Sie lesen das E-Book in den Legimi-Apps auf:
Seitenzahl: 378
Veröffentlichungsjahr: 2023
Das E-Book (TTS) können Sie hören im Abo „Legimi Premium” in Legimi-Apps auf:
Все права защищены. Данная электронная книга предназначена исключительно для частного использования в личных (некоммерческих) целях. Электронная книга, ее части, фрагменты и элементы, включая текст, изображения и иное, не подлежат копированию и любому другому использованию без разрешения правообладателя. В частности, запрещено такое использование, в результате которого электронная книга, ее часть, фрагмент или элемент станут доступными ограниченному или неопределенному кругу лиц, в том числе посредством сети интернет, независимо от того, будет предоставляться доступ за плату или безвозмездно.
Копирование, воспроизведение и иное использование электронной книги, ее частей, фрагментов и элементов, выходящее за пределы частного использования в личных (некоммерческих) целях, без согласия правообладателя является незаконным и влечет уголовную, административную и гражданскую ответственность.
Посвящается Алёне Романовой
Мой первый алхимический опыт был основан на рецепте теста на опаре из «Книги о вкусной и здоровой пище». Вместо дрожжей я использовал чайную заварку, в кастрюлю сложил понемногу все имевшиеся в доме продукты, начиная с крахмала и продолжая уксусной эссенцией. Мне было двенадцать лет, и бабушка Сима, у которой я в то время жил, уже не знала, что ей делать с моей страстью к опытам. Было это мне на руку, поскольку она не смела задерживаться на работе. Но вскоре я нашёл себе занятие почище кулинарии и менее затратное — в моём распоряжении оказались «Малая история искусств», «Дон Кихот» и том ободранной «Детской энциклопедии», начинавшийся с буквы С статьёй «Скорпион». Нынче я по-прежнему ценю бессмысленные сведения и знаю, что бедуины по всей пустыне, на краю которой я теперь живу, ищут чёрных скорпионов, чтобы высушить, смолоть в порошок и, смешав его с табаком, выкурить эту ядовитую пыль.

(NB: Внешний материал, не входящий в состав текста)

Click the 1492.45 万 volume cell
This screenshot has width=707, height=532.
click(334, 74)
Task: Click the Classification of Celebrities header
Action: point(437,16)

Теперь я знаю, как крем попадает в трубочку эклера, теперь мне не придёт в голову, как тогда, облачиться в тогу, свёрнутую из простыни, и, взяв в руки веник и крышку от кастрюли, перед зеркалом изображать Персея с головой горгоны Медузы. Как же меня очаровывали крылатые сандалии, с помощью которых можно было летать и спасти Андромеду. Теперь я живу неподалёку от тех скал, что были жертвенником Левиафана, теперь мне Дон Кихот не кажется чудаком. А тогда кастрюльку с «опарой» я спрятал под кровать, где, был уверен, живут гномы, и они уж точно поработают хорошенько над закваской. И достал из серванта, где хранились бедные семейные реликвии, прадедовы часы. Карманные, с цепочкой, они не ходили, но я воображал, что с их помощью можно путешествовать во времени на небольшие расстояния, особенно в пасмурную погоду, когда незаметно склонение солнца. Часы эти были настоящей машиной времени, потому что было достаточно прокрутить минутную стрелку на пять, десять минут, как я слышал звук поворачиваемого английского замка. О, этот мягкий треск вставляемой ключной бороздки, возвещавший приход бабушки. Я и сейчас слышу его, но где-то далеко, там, где от поворота ключа становится щекотно сердцу…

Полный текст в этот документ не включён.